Azınlıktaki Tutsileri NUH Peygamber soyundan gelen üstün ırk ilan etmiştir.
Ve nüfus kağıtlarına bile ırk kaydını düşmüştür.
Nüfusun yüzde doksanı Hutu olmasına rağmen hem de.
Ayrımcılığı körüklemek için her türlü pisliği yapmışlardır.
Düşmanlığı tavan yap, ÜLKEYİ KONTROL ET...
Taktikleri bu olmuştur.
İşe alımlardan, hastane kabullerine kadar TUTSİ-HUTU ayrımcılığı yapılmıştır.
Azınlıktaki Tutsiler ülkedeki kaymak tabaka olmuştur.
Orada "BOĞAZ" yoktur ama zengin yaşayan "Seçkinler" çıkarmışlardır..
Uzun boy, güzel görünümlü olanlara "Tutsi" kimliği verilmiştir.
Bitmedi.
Bir süre sonra çoğunluktaki Hutulara üniversitelere girişi yasaklamışlardır.
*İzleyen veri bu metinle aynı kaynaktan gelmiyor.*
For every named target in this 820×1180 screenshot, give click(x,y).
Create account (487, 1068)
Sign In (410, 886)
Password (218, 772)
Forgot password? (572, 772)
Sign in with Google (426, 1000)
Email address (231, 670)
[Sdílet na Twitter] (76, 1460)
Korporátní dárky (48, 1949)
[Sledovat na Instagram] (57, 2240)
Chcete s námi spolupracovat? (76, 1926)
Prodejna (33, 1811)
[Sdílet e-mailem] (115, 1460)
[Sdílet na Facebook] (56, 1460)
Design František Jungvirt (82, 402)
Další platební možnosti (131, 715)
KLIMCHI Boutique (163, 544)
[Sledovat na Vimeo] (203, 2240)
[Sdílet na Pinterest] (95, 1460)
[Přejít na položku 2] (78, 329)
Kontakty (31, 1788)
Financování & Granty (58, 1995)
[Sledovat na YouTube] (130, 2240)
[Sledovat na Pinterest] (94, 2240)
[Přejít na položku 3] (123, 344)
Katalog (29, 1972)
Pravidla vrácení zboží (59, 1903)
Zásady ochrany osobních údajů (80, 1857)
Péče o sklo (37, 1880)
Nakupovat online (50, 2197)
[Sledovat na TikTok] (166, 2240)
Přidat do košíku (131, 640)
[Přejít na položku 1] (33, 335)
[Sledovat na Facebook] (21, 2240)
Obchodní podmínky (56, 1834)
Baktığımızda tüm bunlar bize hiç yabancı gelmiyor.
Neyse konumuza dönelim.
Zamanla elmas azaldı, Hutular da başkaldırınca onlara destek verdiler.
Önce azınlığı doldurdular sonra çoğunluğun eline "PALA" verdiler.
Bir ayda nüfusu 9 milyon olan ülkede bir milyon kişiyi kestirdiler.
Türkiye'de de aynı güçler "Azınlık" iktidarı için savaş veriyor.
Bizi birbirimize düşürmek için her türlü FİTNE'yi piyasaya sürüyorlar.
Baronlar sadece Londra-Paris'te değil.
Afrika'da, Ukrayna'da, Türkiye'de ve dahi HER YERDELER...

NOT: Torunu ve adaşı Baron Leon Lambert 1975'te İzmir Çeşme'de Altın Yunus Oteli'nde yapılan BİLDERBERG toplantısına gelen 100'ün üzerindeki katılımcıdan biridir.